To activate pharyngeal resonance, sing scales or vowels with relaxed breath while singing scales or vowels. This will enable you to access the brightness that this type of resonance offers, making lower notes easier to produce more efficiently. However, too much pharyngeal resonance may result in muffled sounds with throaty qualities, possibly due to VPI or vocal fold enlargement as well as blockages such as deviated septums or stenotic larynxes.

Producing a “yawn-sigh” is an easy and effective way to activate laryngeal resonance, as it involves inhaling deeply through your nose while exhaling through your mouth. This exercise helps warm vocal cords while warming them further in any comfortable place – from bathroom mirrors or home to public places such as music lessons. Many singing teachers recommend it because of its ability to stimulate velum muscles and increase resonant frequencies.

Throat Resonance Points

Resonant Voice Therapy (RVT) is an innovative and effective technique used to enhance vocal quality, reduce strain on vocal folds and promote overall vocal health.
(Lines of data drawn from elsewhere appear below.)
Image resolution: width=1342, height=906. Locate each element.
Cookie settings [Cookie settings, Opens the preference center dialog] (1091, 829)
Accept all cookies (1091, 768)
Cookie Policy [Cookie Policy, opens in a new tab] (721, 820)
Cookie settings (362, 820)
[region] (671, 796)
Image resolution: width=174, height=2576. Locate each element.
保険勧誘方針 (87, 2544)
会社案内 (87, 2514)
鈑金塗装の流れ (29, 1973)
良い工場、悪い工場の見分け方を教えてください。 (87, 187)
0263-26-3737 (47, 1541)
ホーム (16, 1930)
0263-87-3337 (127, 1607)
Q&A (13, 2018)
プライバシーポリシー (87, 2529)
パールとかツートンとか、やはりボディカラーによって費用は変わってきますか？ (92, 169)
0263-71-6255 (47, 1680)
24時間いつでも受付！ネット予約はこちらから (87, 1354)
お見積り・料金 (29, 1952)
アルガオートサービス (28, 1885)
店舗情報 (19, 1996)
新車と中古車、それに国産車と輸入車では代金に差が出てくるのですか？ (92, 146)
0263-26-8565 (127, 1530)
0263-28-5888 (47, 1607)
Most commonly utilized by professional singers and actors, RVT can benefit anyone looking to produce a clearer, stronger and healthier-sounding voice. RVT promotes forward resonance in lower registers as well as emphasise a balanced amount of nasal and oral sound energy – this allows greater volume, power and pitch while improving clarity and pitch. Furthermore, RVT has also been proven effective in decreasing frequency/severity/ severity of nodules/polyps by reducing strain on vocal folds – this method also decreases frequency/severity/ severity/various other factors.

Your vocal resonance is the energy behind creating sound in your body, shaping everything from volume to clarity of your voice. Without optimal resonance production, voices often sound breathy or muffled while too much resonance may make hearing difficult or harsh. An SLP will evaluate your vocal tract for optimal resonant characteristics by listening for where they sense most energy coming from in terms of throat resonance, mouth resonance or elsewhere?

SLPs will assist in manipulating your articulators (lips, tongue and jaw) to achieve optimal resonant qualities for singing. This may involve altering tongue posture, lip tension or oral cavity configuration; also helping with learning how to synchronize vocal cord vibrations with airflow to minimize strain; using gentle onset techniques which teach people how to initiate phonation gradually and gently which encourage efficient vocal production without excessive muscle contractions.

Many exercises involve humming, which aims to explore vibrations within your mask resonance system and is an easy and effective way to warm up and engage your voice system. Other techniques may include changing pitch to find one that promotes vocal resonance or using straw phonation for back pressure regulation of airflow while stimulating balanced vocal cord vibrations.